▸ Task statement: Print the listing below line for line, with no changes.
(begin)
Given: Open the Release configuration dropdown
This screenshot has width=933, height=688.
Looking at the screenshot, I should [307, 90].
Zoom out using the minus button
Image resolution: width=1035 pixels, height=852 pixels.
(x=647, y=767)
(end)
▸ Response below:
Given: Open the Release configuration dropdown
This screenshot has width=933, height=688.
Looking at the screenshot, I should [307, 90].
Zoom out using the minus button
Image resolution: width=1035 pixels, height=852 pixels.
(x=647, y=767)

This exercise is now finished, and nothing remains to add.